--- START ---

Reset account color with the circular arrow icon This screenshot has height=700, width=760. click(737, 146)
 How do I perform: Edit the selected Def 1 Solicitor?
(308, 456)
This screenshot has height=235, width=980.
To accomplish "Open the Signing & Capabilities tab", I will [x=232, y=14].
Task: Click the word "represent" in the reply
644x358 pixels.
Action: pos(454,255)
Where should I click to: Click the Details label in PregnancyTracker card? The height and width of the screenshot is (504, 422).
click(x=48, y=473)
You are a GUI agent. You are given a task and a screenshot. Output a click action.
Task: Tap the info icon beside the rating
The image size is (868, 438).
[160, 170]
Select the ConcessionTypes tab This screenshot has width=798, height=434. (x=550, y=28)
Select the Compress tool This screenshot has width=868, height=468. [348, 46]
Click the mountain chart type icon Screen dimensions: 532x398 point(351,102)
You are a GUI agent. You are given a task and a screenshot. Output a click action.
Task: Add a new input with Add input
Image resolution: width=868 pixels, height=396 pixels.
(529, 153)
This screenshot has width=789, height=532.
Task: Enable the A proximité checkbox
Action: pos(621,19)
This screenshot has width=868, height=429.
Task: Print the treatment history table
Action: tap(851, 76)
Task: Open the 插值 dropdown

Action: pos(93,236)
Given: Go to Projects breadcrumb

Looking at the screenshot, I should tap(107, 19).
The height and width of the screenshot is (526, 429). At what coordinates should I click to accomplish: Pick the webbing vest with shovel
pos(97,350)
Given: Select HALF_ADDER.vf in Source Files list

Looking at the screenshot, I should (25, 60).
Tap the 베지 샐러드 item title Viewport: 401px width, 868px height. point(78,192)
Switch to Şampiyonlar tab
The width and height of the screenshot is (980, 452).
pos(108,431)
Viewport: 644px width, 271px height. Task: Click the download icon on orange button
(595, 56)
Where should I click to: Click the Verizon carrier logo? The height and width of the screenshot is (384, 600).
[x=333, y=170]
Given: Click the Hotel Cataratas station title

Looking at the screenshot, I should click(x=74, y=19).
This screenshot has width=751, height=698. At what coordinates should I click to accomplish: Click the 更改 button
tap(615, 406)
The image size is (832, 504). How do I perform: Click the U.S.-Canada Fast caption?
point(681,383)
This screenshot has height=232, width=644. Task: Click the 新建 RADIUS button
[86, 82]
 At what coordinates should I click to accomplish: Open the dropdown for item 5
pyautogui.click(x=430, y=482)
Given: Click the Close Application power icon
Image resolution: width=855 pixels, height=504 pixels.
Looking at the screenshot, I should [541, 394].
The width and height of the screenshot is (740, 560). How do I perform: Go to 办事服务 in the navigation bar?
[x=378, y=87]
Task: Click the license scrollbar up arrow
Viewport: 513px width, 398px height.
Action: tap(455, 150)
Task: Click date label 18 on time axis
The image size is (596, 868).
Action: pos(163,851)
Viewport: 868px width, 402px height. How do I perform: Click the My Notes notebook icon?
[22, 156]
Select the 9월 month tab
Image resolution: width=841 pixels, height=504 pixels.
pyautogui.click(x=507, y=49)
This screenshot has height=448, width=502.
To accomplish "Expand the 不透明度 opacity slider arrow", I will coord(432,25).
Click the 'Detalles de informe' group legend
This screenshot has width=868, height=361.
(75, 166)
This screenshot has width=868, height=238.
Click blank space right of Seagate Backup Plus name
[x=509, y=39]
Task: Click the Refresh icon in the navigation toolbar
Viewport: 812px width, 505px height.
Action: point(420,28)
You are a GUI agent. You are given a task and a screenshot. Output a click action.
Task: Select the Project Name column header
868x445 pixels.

--- END ---

Give back the entries above precisely as they appear.

Reset account color with the circular arrow icon This screenshot has height=700, width=760. click(737, 146)
 How do I perform: Edit the selected Def 1 Solicitor?
(308, 456)
This screenshot has height=235, width=980.
To accomplish "Open the Signing & Capabilities tab", I will [x=232, y=14].
Task: Click the word "represent" in the reply
644x358 pixels.
Action: pos(454,255)
Where should I click to: Click the Details label in PregnancyTracker card? The height and width of the screenshot is (504, 422).
click(x=48, y=473)
You are a GUI agent. You are given a task and a screenshot. Output a click action.
Task: Tap the info icon beside the rating
The image size is (868, 438).
[160, 170]
Select the ConcessionTypes tab This screenshot has width=798, height=434. (x=550, y=28)
Select the Compress tool This screenshot has width=868, height=468. [348, 46]
Click the mountain chart type icon Screen dimensions: 532x398 point(351,102)
You are a GUI agent. You are given a task and a screenshot. Output a click action.
Task: Add a new input with Add input
Image resolution: width=868 pixels, height=396 pixels.
(529, 153)
This screenshot has width=789, height=532.
Task: Enable the A proximité checkbox
Action: pos(621,19)
This screenshot has width=868, height=429.
Task: Print the treatment history table
Action: tap(851, 76)
Task: Open the 插值 dropdown

Action: pos(93,236)
Given: Go to Projects breadcrumb

Looking at the screenshot, I should tap(107, 19).
The height and width of the screenshot is (526, 429). At what coordinates should I click to accomplish: Pick the webbing vest with shovel
pos(97,350)
Given: Select HALF_ADDER.vf in Source Files list

Looking at the screenshot, I should (25, 60).
Tap the 베지 샐러드 item title Viewport: 401px width, 868px height. point(78,192)
Switch to Şampiyonlar tab
The width and height of the screenshot is (980, 452).
pos(108,431)
Viewport: 644px width, 271px height. Task: Click the download icon on orange button
(595, 56)
Where should I click to: Click the Verizon carrier logo? The height and width of the screenshot is (384, 600).
[x=333, y=170]
Given: Click the Hotel Cataratas station title

Looking at the screenshot, I should click(x=74, y=19).
This screenshot has width=751, height=698. At what coordinates should I click to accomplish: Click the 更改 button
tap(615, 406)
The image size is (832, 504). How do I perform: Click the U.S.-Canada Fast caption?
point(681,383)
This screenshot has height=232, width=644. Task: Click the 新建 RADIUS button
[86, 82]
 At what coordinates should I click to accomplish: Open the dropdown for item 5
pyautogui.click(x=430, y=482)
Given: Click the Close Application power icon
Image resolution: width=855 pixels, height=504 pixels.
Looking at the screenshot, I should [541, 394].
The width and height of the screenshot is (740, 560). How do I perform: Go to 办事服务 in the navigation bar?
[x=378, y=87]
Task: Click the license scrollbar up arrow
Viewport: 513px width, 398px height.
Action: tap(455, 150)
Task: Click date label 18 on time axis
The image size is (596, 868).
Action: pos(163,851)
Viewport: 868px width, 402px height. How do I perform: Click the My Notes notebook icon?
[22, 156]
Select the 9월 month tab
Image resolution: width=841 pixels, height=504 pixels.
pyautogui.click(x=507, y=49)
This screenshot has height=448, width=502.
To accomplish "Expand the 不透明度 opacity slider arrow", I will coord(432,25).
Click the 'Detalles de informe' group legend
This screenshot has width=868, height=361.
(75, 166)
This screenshot has width=868, height=238.
Click blank space right of Seagate Backup Plus name
[x=509, y=39]
Task: Click the Refresh icon in the navigation toolbar
Viewport: 812px width, 505px height.
Action: point(420,28)
You are a GUI agent. You are given a task and a screenshot. Output a click action.
Task: Select the Project Name column header
868x445 pixels.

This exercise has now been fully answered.